Cybersecurity and Supply Chain Top Middle-Market Risks
On a panel titled “Evolving Risk Concerns over the Last 12 Months,” two QBE executives and other panelists shared their top concerns during a year disrupted by the coronavirus pandemic.
Citing a survey co-sponsored by QBE and ACG last year, moderator Tom Fitzgerald, president of Specialty & Commercial at QBE, said financial and technology risks were cited as most concerning for middle-market executives.
Jim Levitas, a co-founder at Lion Equity Partners, ranked supply chain at the top of the list. “Companies across the country are facing big issues with their supply chain, so there is an increased focus on understanding the supply chain early in the diligence process,” he said.
Meanwhile, many office workers want to continue working from home, which could create heightened cybersecurity risks, several panelists said. “How does that work from a data security standpoint, when so many people are working from home?” asked Chris Nelson, CEO of T-Y Group, which supplies linens to the hospitality industry.
Dan Fortin, president, Financial Lines at QBE, agreed: “One of the things keeping middle-market executives up at night is cyber risk. You read about ransomware attacks almost every day where somebody’s systems are being held hostage by a bad actor.” Middle-market companies often don’t have the resources to do their own cybersecurity, so they have to tap outsourced providers.
Looking ahead, Fortin said it’ll only get more difficult “Think about running a business 25 years ago and running a business today. You’re really under the gun. It’s not just about running your business, it’s about trying to anticipate and mitigate all the other risks that come with running your business,” he said.
Even though the market is recovering from the coronavirus pandemic, “no one should be lulled into a false sense of security,” Fortin concluded. “The risks aren’t going away.”
Headwinds Not Likely to Dampen Hot M&A Market
Aggressive, frothy, unparalleled, feeding frenzy. That was how panelists described deal-making in recent months—and that’s not likely to change in the months ahead, according to M&A professionals.
During the summit’s closing keynote, sponsored by Baker Tilly and Venable LLP, moderator Heather Madland, a principal at Huron Capital, sat down with Scott Kolbrenner, managing director at Houlihan Lokey, Karin Kovacic, business development director of private equity at Baker Tilly, and Charles Morton, a partner at Venable LLP, to discuss the state of deal-making.
The threat of capital gains and corporate tax hikes, a record amount of dry powder and low borrowing costs are driving middle-market business owners and private equity firms to complete deals at an unprecedented level, panelists said.
----------
In the text on middle-market risks and deal-making, what does the company led by Chris Nelson supply, and to which industry?

» Extracted information:
----------
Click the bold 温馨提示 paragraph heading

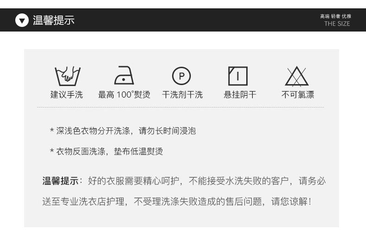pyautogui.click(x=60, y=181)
----------
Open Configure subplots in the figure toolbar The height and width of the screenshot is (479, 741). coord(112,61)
----------
» Answer:
T-Y Group supplies linens to the hospitality industry.